Like most little children, I was loving, vulnerable, trusting, forgiving and full of questions. While watching the tape, I became lost in thought, wondering where that little girl had gone. The pains and trials over the years seemed to have hindered my ability to love, forgive and joy freely. The sadness and nostalgia for this inner child seemed to grow as I watched the video reel.
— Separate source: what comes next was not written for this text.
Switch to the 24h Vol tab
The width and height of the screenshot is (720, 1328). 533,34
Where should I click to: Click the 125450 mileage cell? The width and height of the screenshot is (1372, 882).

In that moment the Father spoke to my heart:
“My dear child, you look upon your face of you as a little girl and your heart feels sadness. Sadness because you see such innocence and a joy that can only come from a heart that trusts in the love that surrounds her. You see a laughter, an unbridled joy, and a heart that forgives the slightest hurt. My dear one, you feel as though this innocence has been lost because of life’s hurt and pains and you ask where has she gone. You do not see her because your trials and memories have blurred your vision. But my dear one, she is not lost. I see her when I look at you and I delight in the love that flows from your heart. You desire to be that little girl again and so I am restoring the love of a child to you now. You will experience the kind of love that jumps at the slightest joy. Do you perceive it? The years of laying in the dust have been washed away by my precious blood that was shed on the cross for you. It is because of My cross that you can be a child again. A child that runs and leaps into her Father’s arms. But my dear one, your love will also be deeper now than that of a little girl. A love that survives through the toughest storm and while you journey, I will teach you about my love that fiercely delights and joys in you so that you may share it with those around you. I love you.”
Sister, the Father is saying this to each one of us. Teaching us about his love. A love that brings deep security, peace, and the joy that comes from truly belonging to someone. To become like children again we must open our hearts to vulnerability, trust and openness, like a child in the care of her daddy. When we walk in the daughter/father relationship that he offers us, we will be able to fully embrace a childlike relationship with him—a relationship that is not immature—but one in which we can be a child secure in the arms of her loving Father.
Father—because that’s what you are, you’re my heavenly father—thank you for loving me, caring for me, wanting to be with me. Thank you for pursuing me the way a parent pursues a relationship with a child. Help me to remember this every day. To remember that I have you, that it’s not just me out here doing life on my own. And thank you that you’re not distant from me, but that you are right here with me all the time.